This chapter concludes with one of Christ’s most sobering lessons on forgiveness.  Peter, no doubt, thought he was being extremely magnanimous in suggesting he forgive his brother up to seven times.  But the Lord Jesus commands that we not stop at seven, but be willing to forgive up to 490 times; which, in reality, means that we never escape the obligation to forgive a brother who repents for his transgression, no matter how greatly they try our patience.
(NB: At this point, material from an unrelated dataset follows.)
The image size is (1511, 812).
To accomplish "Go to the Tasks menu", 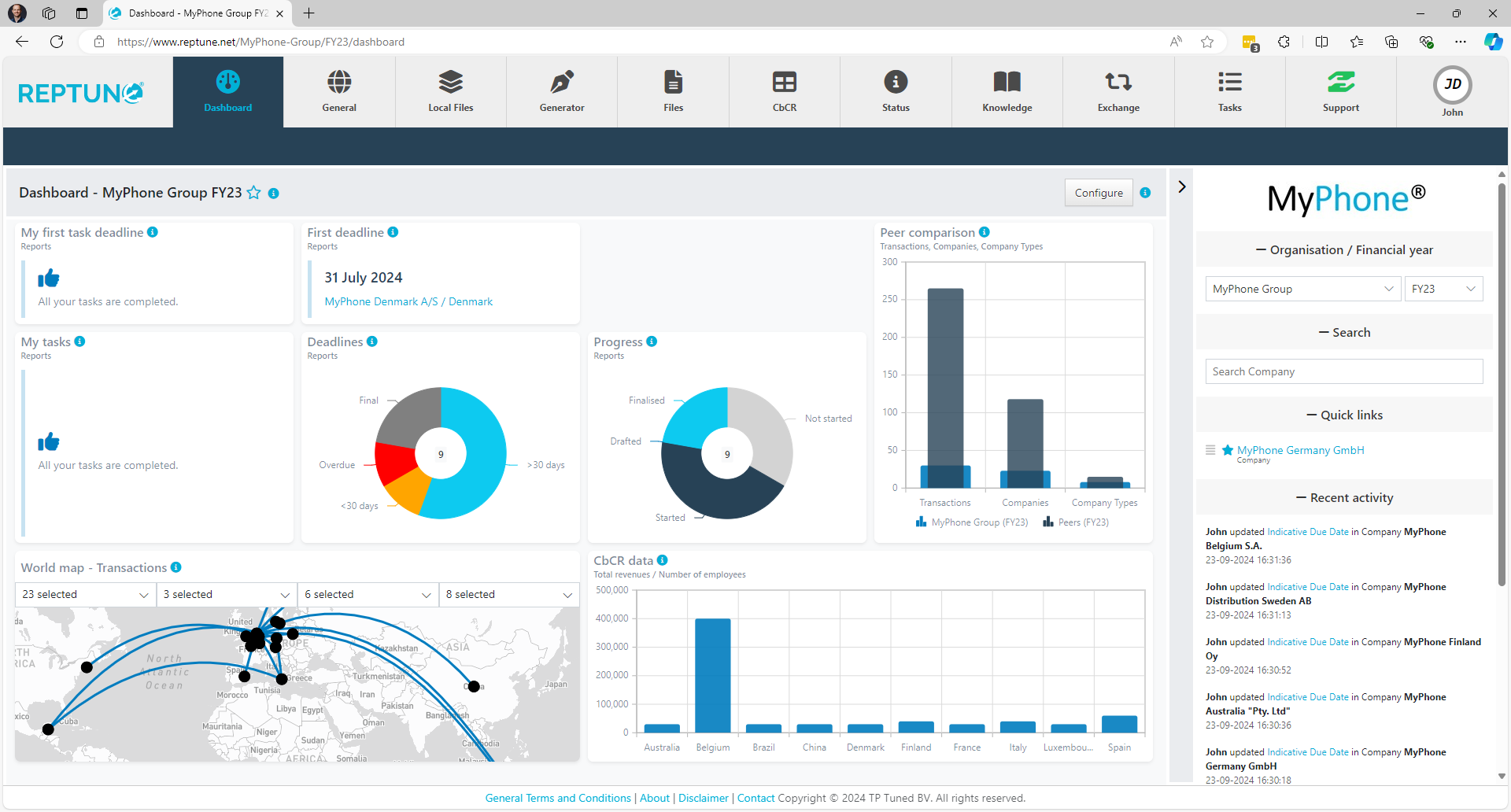I will 1229,92.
Christ enforces this command by the parable of the servant, who was forgiven an enormous debt by his lord, but proceeded to harangue and imprison a fellow servant who owed him but a trifling amount.  The picture is plainly that of a man professing to be forgiven by the grace of God, but he has no heart to forgive a fellow sinner.  However our friend or brother may have offended against us, it is in comparison as nothing compared to how we offended God.  Like the servant in the parable, we had accrued an enormous debt to divine justice which could never be paid off.  But we were frankly forgiven, for Christ’s sake.  Since, upon our begging for mercy, God was willing to forgive us and write off our debt, ought we not to be equally willing to forgive those who repent to us?  The punishment of those who make a pretense that they are forgiven by God, but have no heart to forgive a repenting brother, will surely be very harsh.

The lesson for us is very plain: We must learn, through the grace of God and by the strengthening power of His Spirit, to forgive from our hearts those who trespass against us.  We have no other choice, as the servants of Christ.  If we would imitate our Lord and God, then we must be willing to forgive, even as He has dealt with us.  “Lord, increase our faith!”